У Си крепко сжал в руках простынь и застыл. Легкий аромат, исходящий от только что принявшего ванну Цзин Ци, наполнил его ноздри и словно окутал все тело. Он старался контролировать выражение лица, несмотря на бешеное биение сердца в груди.
Наньцзян был намного прямолинейнее Великой Цин. Кого они полюбят, с тем и жизнь проведут. Однако У Си все еще чувствовал неправильность происходящего. Он читал в книгах Великой Цин, что самым важным для них было знание «этикета». Возлюбленным до свадьбы даже излишне смотреть друг на друга было не положено.
Хоть… он и был мужчиной… но…
У Си схватил руки Цзин Ци, уже успевшие забраться под его воротник, и крайне решительно покачал головой:
– Бэйюань… все-таки это неправильно.
Раньше Цзин Ци считал себя человеком, который «иногда вел распутную жизнь, но по большей части все-таки соблюдал моральную чистоту». Теперь же он понял, что его жизнь, во времена юности полная беспорядочных ночей среди цветов [1], была вправе называться насквозь прогнившей, если сравнивать с юным шаманом.

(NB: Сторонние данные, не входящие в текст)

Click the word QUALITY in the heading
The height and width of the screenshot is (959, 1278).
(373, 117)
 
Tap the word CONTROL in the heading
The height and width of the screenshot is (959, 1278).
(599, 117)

[1] 眠花卧柳 (mián huā wò liǔ) – спать среди цветов, ночевать в ивах (обр. в знач.: проводить ночи в публичных домах).
Он нередко использовал случайные похождения для своих целей, пусть даже сам не питал большого интереса к музыке и женщинам. У Си почувствовал, как пальцы Цзин Ци, словно рыбки, легко выскользнули из его ладоней, распахнули одежды и невесомо пробежались по ключицам, оставив за собой дорожку невидимых искр.
– Что здесь неправильного? – беззаботно спросил Цзин Ци.
Он специально замедлился, оглаживая своими распутными руками все тело У Си сверху донизу. Видя, как тот нервничает и смущается, он наслаждался этими ласками и понемногу разжигал огонь и в собственном теле.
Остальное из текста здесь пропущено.